- [What is needed]
Each record needs to be echoed exactly; can you do that?

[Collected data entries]

------------------------

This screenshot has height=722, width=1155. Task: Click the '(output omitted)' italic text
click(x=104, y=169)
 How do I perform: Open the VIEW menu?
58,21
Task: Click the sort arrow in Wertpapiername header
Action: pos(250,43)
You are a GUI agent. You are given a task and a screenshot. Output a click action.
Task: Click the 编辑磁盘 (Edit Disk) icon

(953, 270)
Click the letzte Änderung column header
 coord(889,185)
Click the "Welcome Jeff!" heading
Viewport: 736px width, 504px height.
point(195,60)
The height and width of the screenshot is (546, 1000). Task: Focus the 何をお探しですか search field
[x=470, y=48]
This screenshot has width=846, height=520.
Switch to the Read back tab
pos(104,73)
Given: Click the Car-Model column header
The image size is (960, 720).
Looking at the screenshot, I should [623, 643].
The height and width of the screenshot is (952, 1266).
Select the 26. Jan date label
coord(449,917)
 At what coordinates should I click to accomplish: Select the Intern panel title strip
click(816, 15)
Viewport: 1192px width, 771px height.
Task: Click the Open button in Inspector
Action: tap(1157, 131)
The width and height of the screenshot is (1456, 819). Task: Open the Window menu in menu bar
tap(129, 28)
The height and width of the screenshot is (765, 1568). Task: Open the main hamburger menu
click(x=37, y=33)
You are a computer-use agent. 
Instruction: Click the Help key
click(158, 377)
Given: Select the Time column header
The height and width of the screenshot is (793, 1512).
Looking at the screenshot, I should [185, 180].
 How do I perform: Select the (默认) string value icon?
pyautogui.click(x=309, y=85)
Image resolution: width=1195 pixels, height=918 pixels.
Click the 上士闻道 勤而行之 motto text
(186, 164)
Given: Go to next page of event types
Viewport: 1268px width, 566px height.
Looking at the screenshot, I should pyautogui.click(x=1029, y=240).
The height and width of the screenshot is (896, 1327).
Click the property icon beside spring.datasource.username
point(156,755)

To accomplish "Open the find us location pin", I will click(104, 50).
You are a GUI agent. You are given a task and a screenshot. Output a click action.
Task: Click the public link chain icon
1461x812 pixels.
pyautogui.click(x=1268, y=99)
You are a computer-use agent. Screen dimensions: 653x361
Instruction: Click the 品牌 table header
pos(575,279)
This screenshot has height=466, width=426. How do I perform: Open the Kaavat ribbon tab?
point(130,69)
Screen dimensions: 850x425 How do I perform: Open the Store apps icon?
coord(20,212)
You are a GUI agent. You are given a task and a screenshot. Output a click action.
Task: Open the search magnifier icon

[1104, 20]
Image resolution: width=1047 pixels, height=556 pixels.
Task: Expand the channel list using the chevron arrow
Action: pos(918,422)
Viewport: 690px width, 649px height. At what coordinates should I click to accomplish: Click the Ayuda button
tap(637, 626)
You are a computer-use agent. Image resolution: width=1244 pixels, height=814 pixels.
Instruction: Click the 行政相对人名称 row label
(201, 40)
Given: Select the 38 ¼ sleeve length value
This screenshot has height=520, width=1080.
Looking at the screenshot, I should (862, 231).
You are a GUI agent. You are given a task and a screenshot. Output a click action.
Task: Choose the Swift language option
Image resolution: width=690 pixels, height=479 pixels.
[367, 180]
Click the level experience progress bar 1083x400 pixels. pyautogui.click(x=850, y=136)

------------------------

- [Problem solution]
This screenshot has height=722, width=1155. Task: Click the '(output omitted)' italic text
click(x=104, y=169)
 How do I perform: Open the VIEW menu?
58,21
Task: Click the sort arrow in Wertpapiername header
Action: pos(250,43)
You are a GUI agent. You are given a task and a screenshot. Output a click action.
Task: Click the 编辑磁盘 (Edit Disk) icon

(953, 270)
Click the letzte Änderung column header
 coord(889,185)
Click the "Welcome Jeff!" heading
Viewport: 736px width, 504px height.
point(195,60)
The height and width of the screenshot is (546, 1000). Task: Focus the 何をお探しですか search field
[x=470, y=48]
This screenshot has width=846, height=520.
Switch to the Read back tab
pos(104,73)
Given: Click the Car-Model column header
The image size is (960, 720).
Looking at the screenshot, I should [623, 643].
The height and width of the screenshot is (952, 1266).
Select the 26. Jan date label
coord(449,917)
 At what coordinates should I click to accomplish: Select the Intern panel title strip
click(816, 15)
Viewport: 1192px width, 771px height.
Task: Click the Open button in Inspector
Action: tap(1157, 131)
The width and height of the screenshot is (1456, 819). Task: Open the Window menu in menu bar
tap(129, 28)
The height and width of the screenshot is (765, 1568). Task: Open the main hamburger menu
click(x=37, y=33)
You are a computer-use agent. 
Instruction: Click the Help key
click(158, 377)
Given: Select the Time column header
The height and width of the screenshot is (793, 1512).
Looking at the screenshot, I should [185, 180].
 How do I perform: Select the (默认) string value icon?
pyautogui.click(x=309, y=85)
Image resolution: width=1195 pixels, height=918 pixels.
Click the 上士闻道 勤而行之 motto text
(186, 164)
Given: Go to next page of event types
Viewport: 1268px width, 566px height.
Looking at the screenshot, I should pyautogui.click(x=1029, y=240).
The height and width of the screenshot is (896, 1327).
Click the property icon beside spring.datasource.username
point(156,755)

To accomplish "Open the find us location pin", I will click(104, 50).
You are a GUI agent. You are given a task and a screenshot. Output a click action.
Task: Click the public link chain icon
1461x812 pixels.
pyautogui.click(x=1268, y=99)
You are a computer-use agent. Screen dimensions: 653x361
Instruction: Click the 品牌 table header
pos(575,279)
This screenshot has height=466, width=426. How do I perform: Open the Kaavat ribbon tab?
point(130,69)
Screen dimensions: 850x425 How do I perform: Open the Store apps icon?
coord(20,212)
You are a GUI agent. You are given a task and a screenshot. Output a click action.
Task: Open the search magnifier icon

[1104, 20]
Image resolution: width=1047 pixels, height=556 pixels.
Task: Expand the channel list using the chevron arrow
Action: pos(918,422)
Viewport: 690px width, 649px height. At what coordinates should I click to accomplish: Click the Ayuda button
tap(637, 626)
You are a computer-use agent. Image resolution: width=1244 pixels, height=814 pixels.
Instruction: Click the 行政相对人名称 row label
(201, 40)
Given: Select the 38 ¼ sleeve length value
This screenshot has height=520, width=1080.
Looking at the screenshot, I should (862, 231).
You are a GUI agent. You are given a task and a screenshot. Output a click action.
Task: Choose the Swift language option
Image resolution: width=690 pixels, height=479 pixels.
[367, 180]
Click the level experience progress bar 1083x400 pixels. pyautogui.click(x=850, y=136)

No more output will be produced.